By imagining such an extreme scenario, he could walk in the snow and rain with joy rather than complaint and despair. Plus, even if such a thing happened, he was already prepared to be joyful.

Jesus offered the cure of exaggeration to the pharisees. They were blind to justice, mercy, and faith because of their "seriousness". Our Lord said that they "strain out a gnat and swallow a camel!" (Matthew 23:24). What an absurd image, but it showed how ridiculous their legalism was. Then he continued with images of cups that are clean on the outside but filled with filth, of whitewashed tombs that contain decaying bodies.

Take the horrendous tragedies in your life and look at them in a way that will make you laugh. If you are taking life too seriously, have a bowl of camel soup.

18 June 2008

Desire for God

In the days of the Desert Fathers, a young monk sought out an elder monk who was known for his great holiness. The elder agreed to teach the young man everything he knew about prayer and the spiritual life.

He took the young man to a river and instructed him to immerse himself. The young man did and immediately the older man pushed the young man’s head under the water and held him down. The young man submitted to this for a short time, but then he became frightened that he was going to drown. He began to struggle against the old monk’s grip, fighting for air.

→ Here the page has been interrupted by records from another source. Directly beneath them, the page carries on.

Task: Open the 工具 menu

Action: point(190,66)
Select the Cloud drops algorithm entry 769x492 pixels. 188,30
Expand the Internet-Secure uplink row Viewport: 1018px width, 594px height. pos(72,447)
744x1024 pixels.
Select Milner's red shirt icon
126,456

Finally, when the young man thought his lungs would burst, the old man released him. The young man stood up, gasping for air, looking at the old man in astonishment.

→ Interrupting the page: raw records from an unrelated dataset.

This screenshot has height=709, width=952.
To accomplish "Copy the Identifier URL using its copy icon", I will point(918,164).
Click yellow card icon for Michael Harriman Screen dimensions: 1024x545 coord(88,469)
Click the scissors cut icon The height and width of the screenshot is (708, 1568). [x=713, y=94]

The elder monk looked at him calmly. “What did you experience while you were under the water?”

“I thought I was going to die,” he spluttered.

“Why were you going to die?”

The young man was angry. “Old man,” he spat, “I needed to breathe. I came here to learn the ways of God, and of prayer. And instead you tried to murder me!”

“You wanted that breath of air more than anything else?”

“Of course.”

“When you desire God as much as you desired that breath of air, then you will understand.”